Now they want to know how much it's going to cost. It's so much easier to work out a price when you're looking at a drawing, you can see how many pieces are going to come out of a plank, how many panels, shelves, tops, bottoms out of a sheet. Hinges, knobs, drawer runners, rails. They all add up. Make a list, grab the telephone. Find out who's got what and how much they are charging.

It looks like there's 14 cu ft of sapele in this job - that's 168 bd ft. Whether that's a lot or not isn't important, according to the drawing, that's what it needs. But I don't just want any old sapele. I don't want the orangey crap, it needs to be the right colour to match the veneered sheets that are going into it. I have the telephone conversation with my local Timber Suppliers, they have it in 4/4, 8/4, 12/4 and 16/6 - he assures me that it's dark apart from the 2", which is more orangey than the inch. €44 + Vat a cube, that's $4.51 a bd ft in American money.

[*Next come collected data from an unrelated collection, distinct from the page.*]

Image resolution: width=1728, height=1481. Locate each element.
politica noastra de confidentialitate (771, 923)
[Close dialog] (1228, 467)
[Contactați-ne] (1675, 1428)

If only Brooks hadn't shut down, a builders merchant that carried hardwoods for a lot less, just up the road… I make another telephone call, only thing is, this place is another 40 miles away, let's see if any savings can justify the extra time getting there and diesel. The guy I'm talking to assures me that it's all dark and gives me the trade rate of €30.38 + Vat per cube, or $3.11 a bd ft. It's a no brainer - for the sake of another hour and half in the van and a tenners worth of diesel, I can save €235/$310. That's only the solid, I nearly fall off the chair after I get thru speaking to the clowns at one place about the bevelled mirrors. I spend about an hour on the phone, it's worth it though. By going here and going there, I can bring the cost of materials down to around €2250 - 3000 of your American dollars - there's leeway in that in case of negotiations.

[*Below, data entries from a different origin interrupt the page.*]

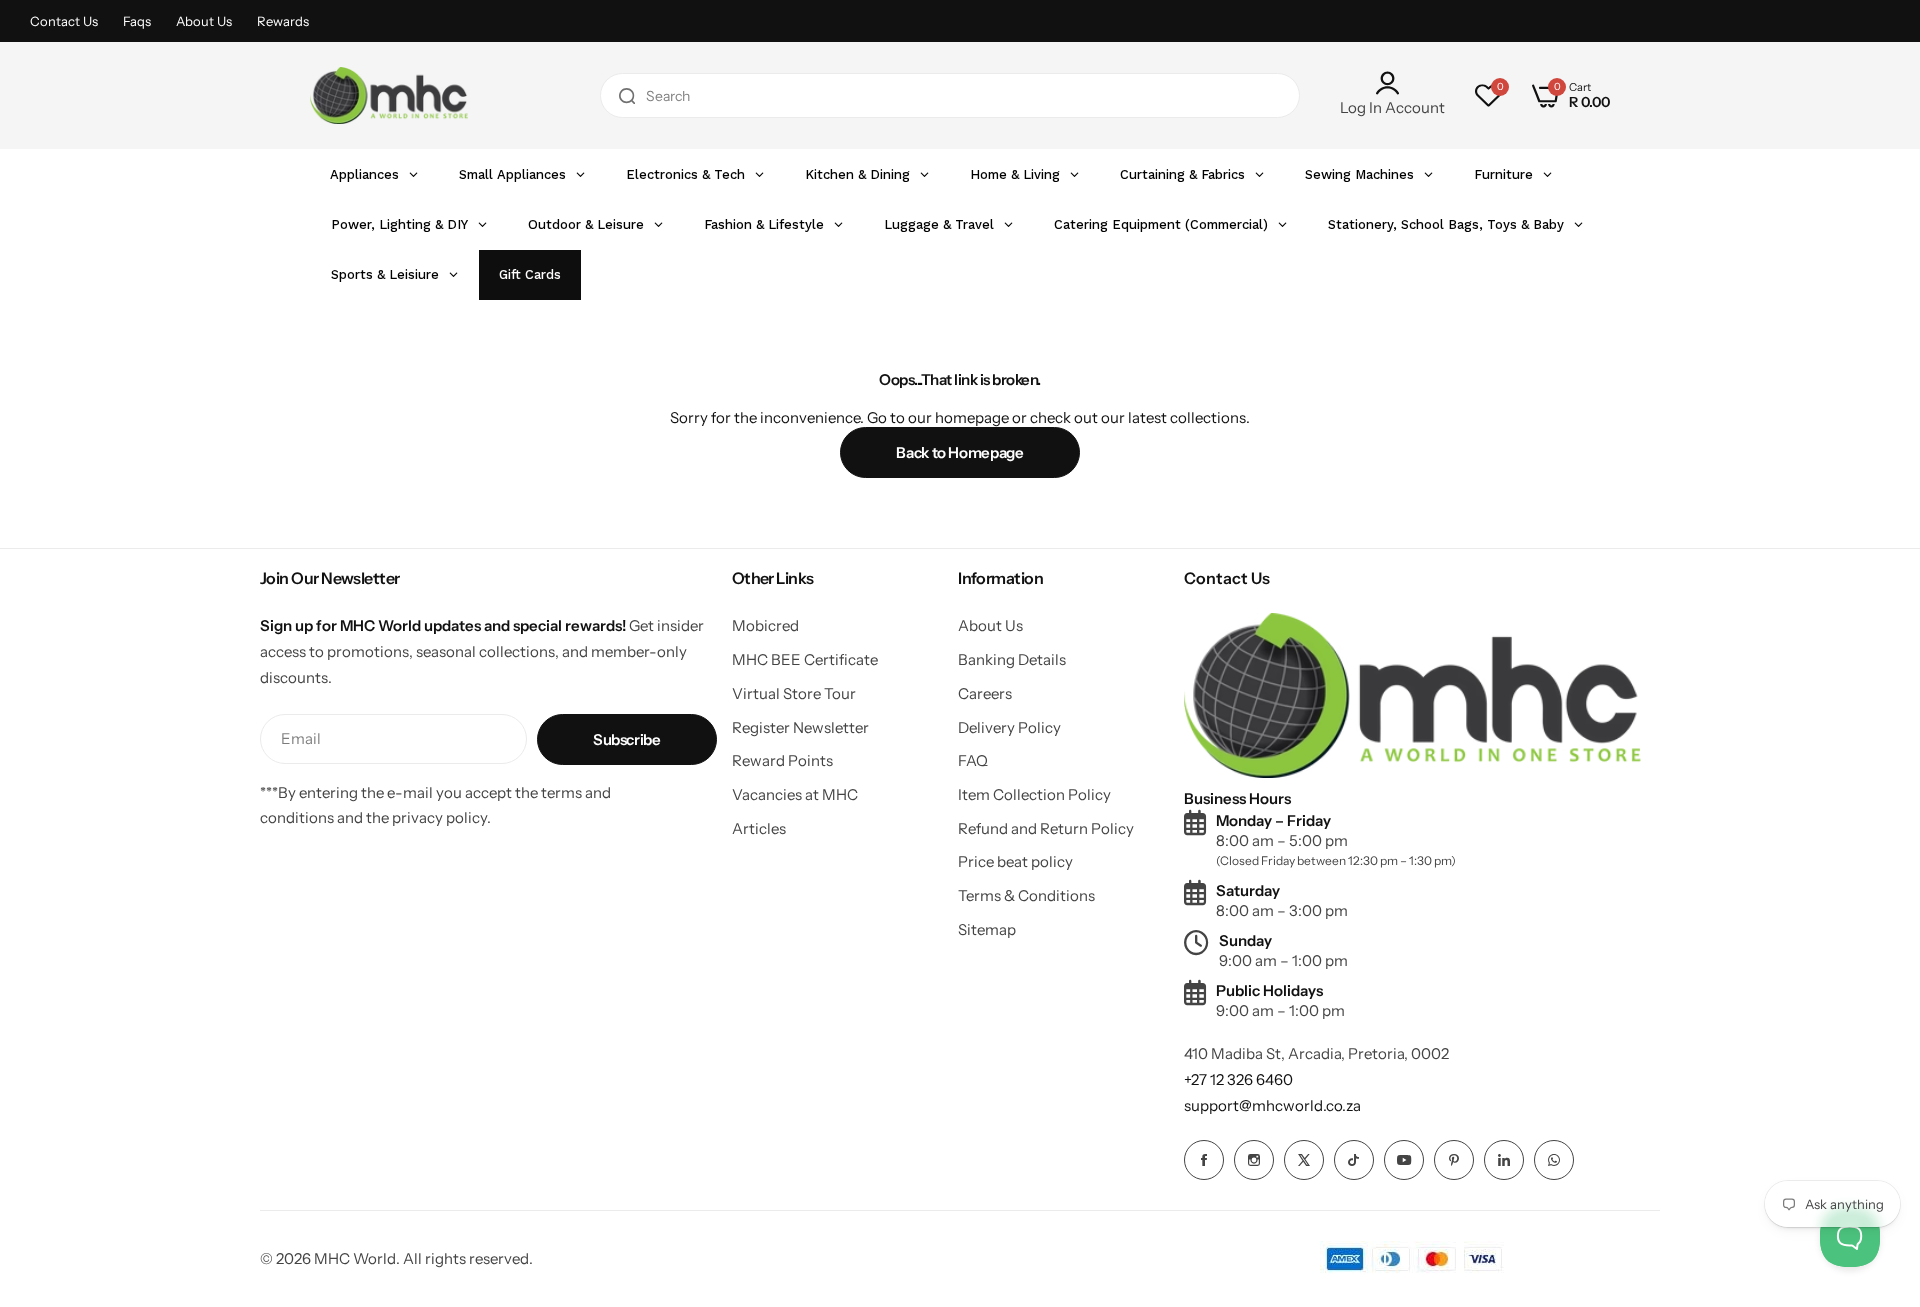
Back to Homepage (959, 452)
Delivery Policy (1009, 727)
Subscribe (627, 739)
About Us (204, 21)
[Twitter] (1304, 1160)
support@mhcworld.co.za (1272, 1105)
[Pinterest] (1454, 1160)
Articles (759, 828)
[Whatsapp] (1554, 1160)
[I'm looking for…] (627, 95)
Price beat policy (1015, 861)
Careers (985, 693)
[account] (1392, 83)
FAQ (973, 760)
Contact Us (64, 21)
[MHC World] (389, 95)
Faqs (137, 21)
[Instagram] (1254, 1160)
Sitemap (987, 929)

By now, my spreadsheet is filling up. One blank space stares out at me. Labour. This is an unknown quantity. I mentioned earlier that this is an old Estate House. Huge, magnificent. I have a problem with people who base the cost of a job on the perceived wealth of the clients. It's tempting to bump the cost up, but I resist. If this job comes to fruition, I will be glad of the the work. I also appreciate that this has come from a client I respect, I'm also thinking that it would be good to be in there, for future work, and there could well be a lot of that.
Back to labour. Still an unknown quantity. It comes down to working out how much can be done in a day, the doors, the drawers, carcases, crown, finishing, fitting. It's going to take this long to do if the Gods are smiling, at this much an hour, I add in a field for sundries/workshop/diesel and click autosum.

Compose another email, hit send. It's out of my hands now…

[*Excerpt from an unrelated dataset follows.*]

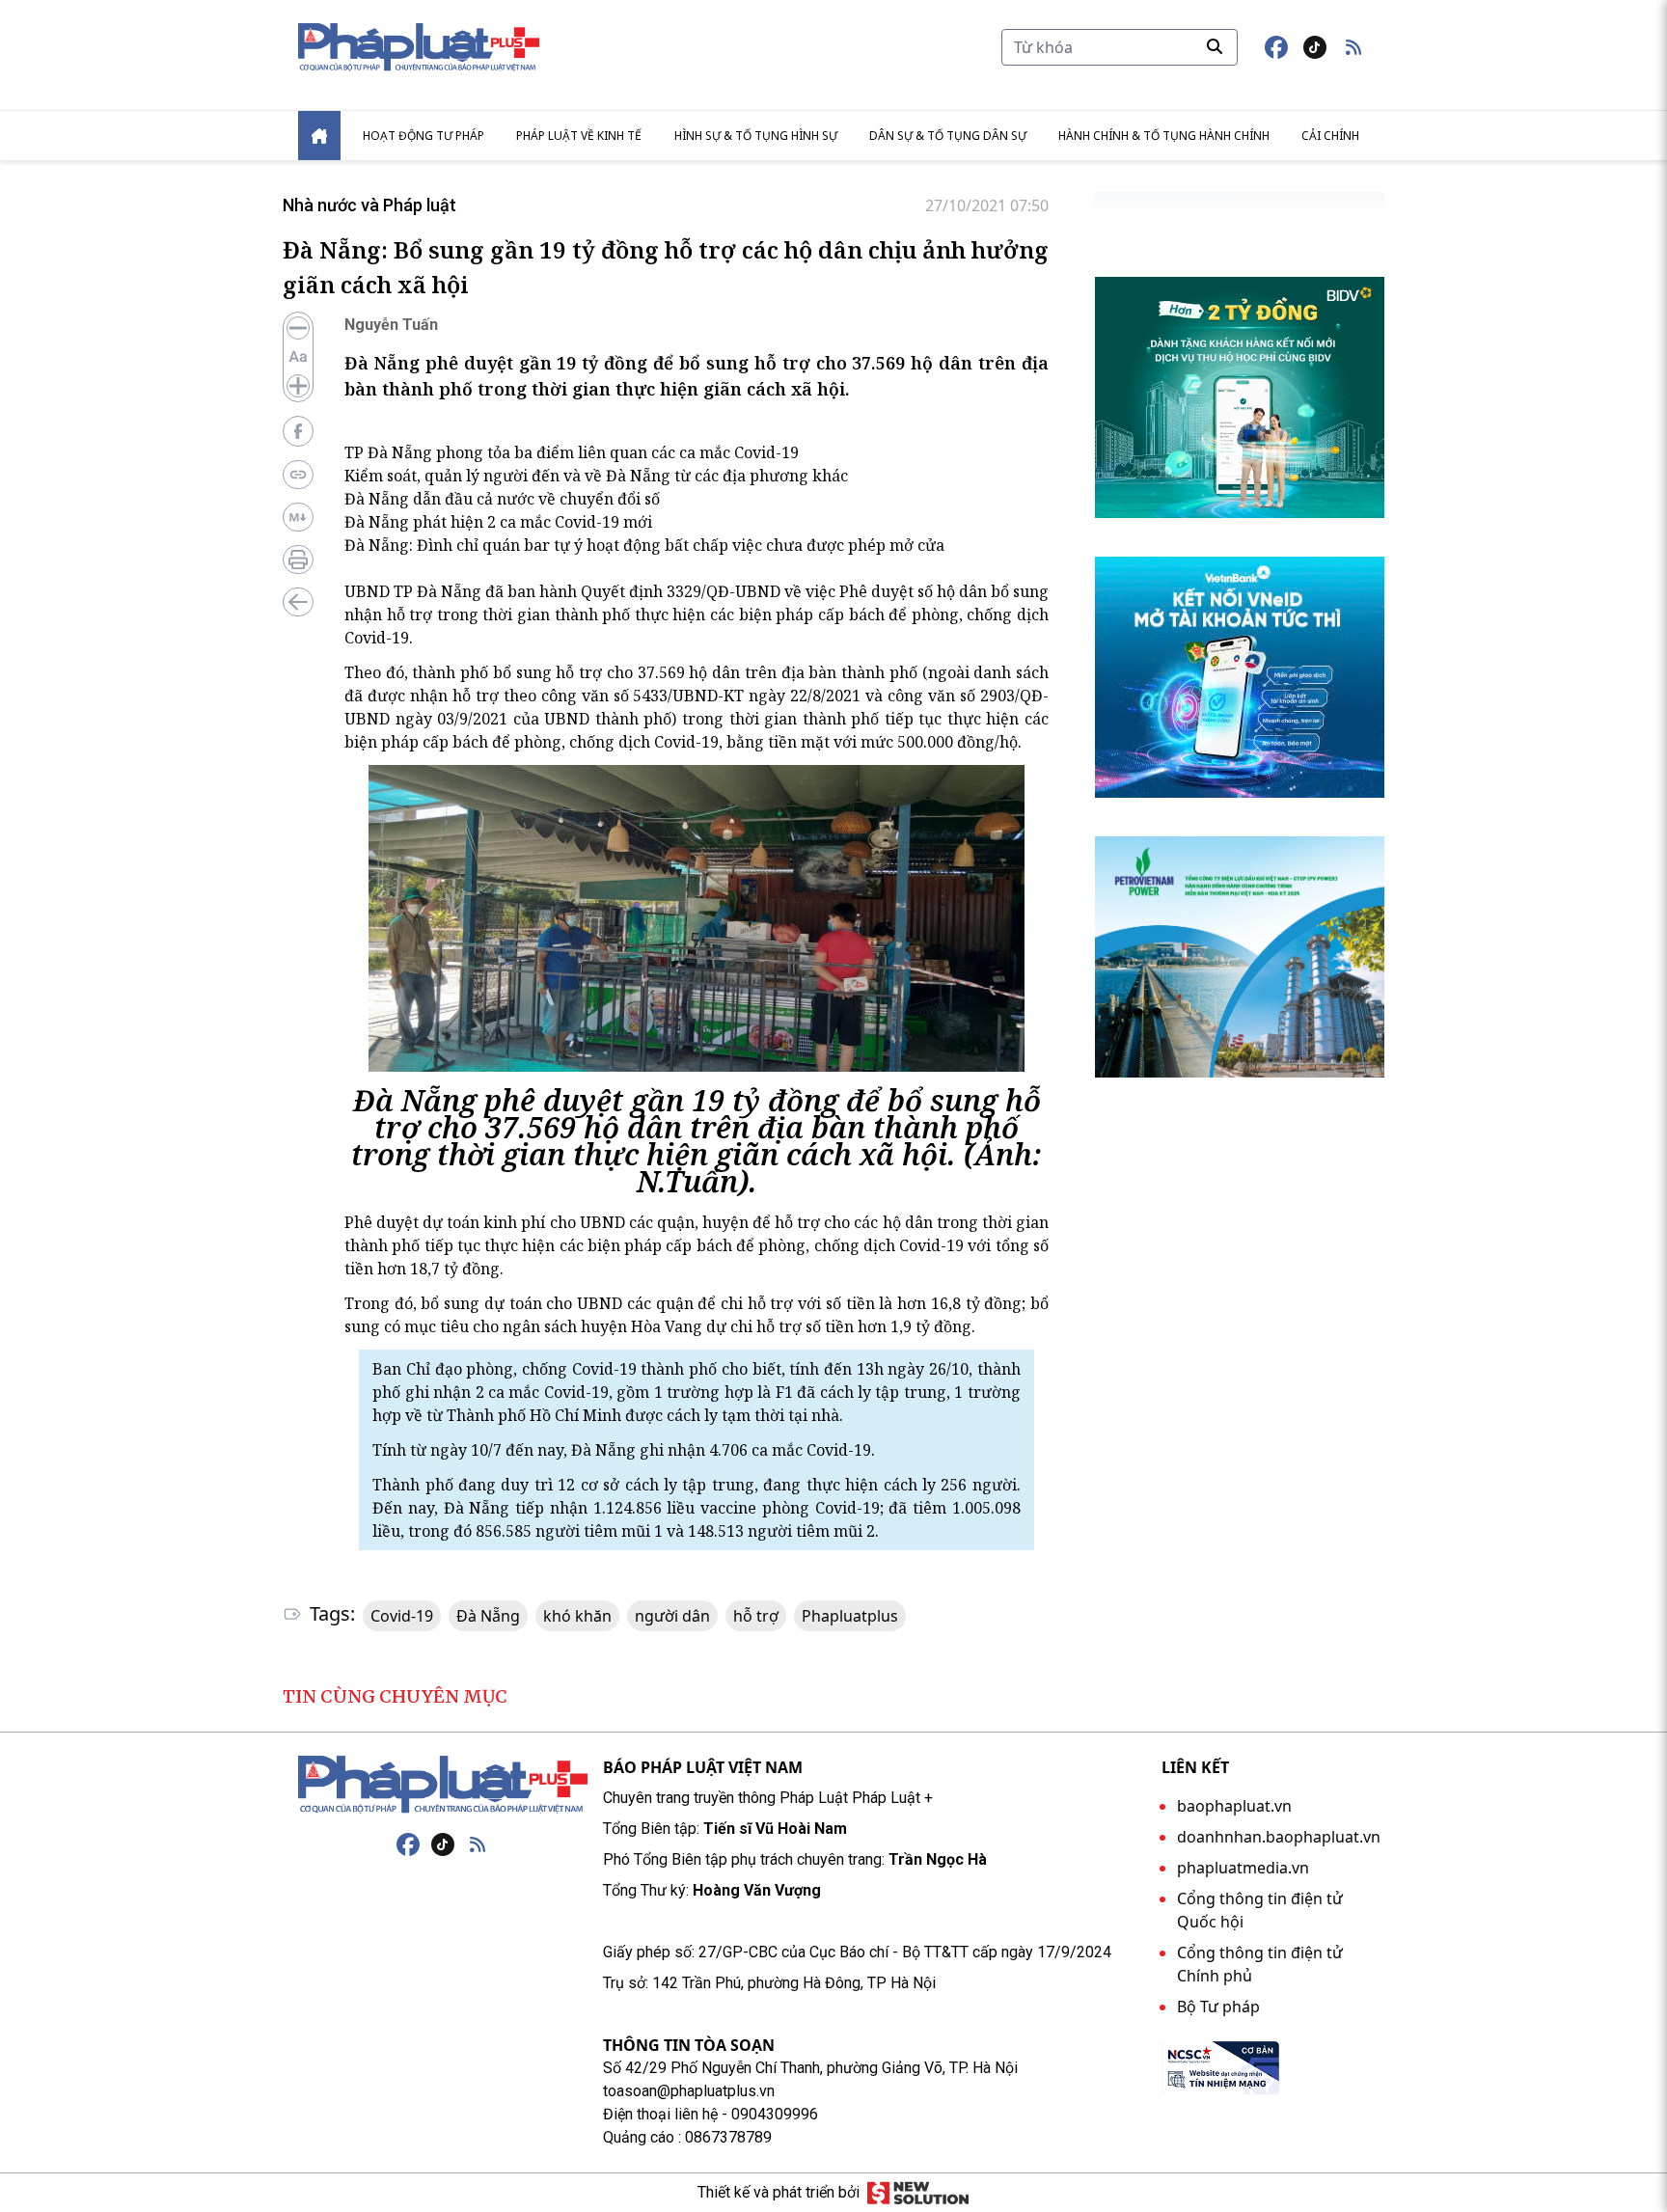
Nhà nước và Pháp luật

The title of the next instalment will either be 'Failure to launch' or 'Materials', and I don't know when it's coming.


----------



## JGM0658 (Aug 16, 2011)

renners said:


> *Estimate*
> 
> The drawings are submitted, I give it time, a watched pot never boils.
> Finally there's something other than tool promotions in my inbox "Have just taken a look at these now - LOVE the second style in particular and love the configuration of drawers/hanging space inside."
> ...


I never change my prices based on appearances. Some people live in grand houses, have expensive cars but are living paycheck to paycheck with debt up to their necks. Ask your client about her clients, has she sized them up? Are they the kind of people who tend to haggle? I use labor charge a a cushion, I raise it about 30% in case they want to negotiate, this way I can "lower" my hourly rate. If they don't haggle then I buy them an expensive gift at the end of the job.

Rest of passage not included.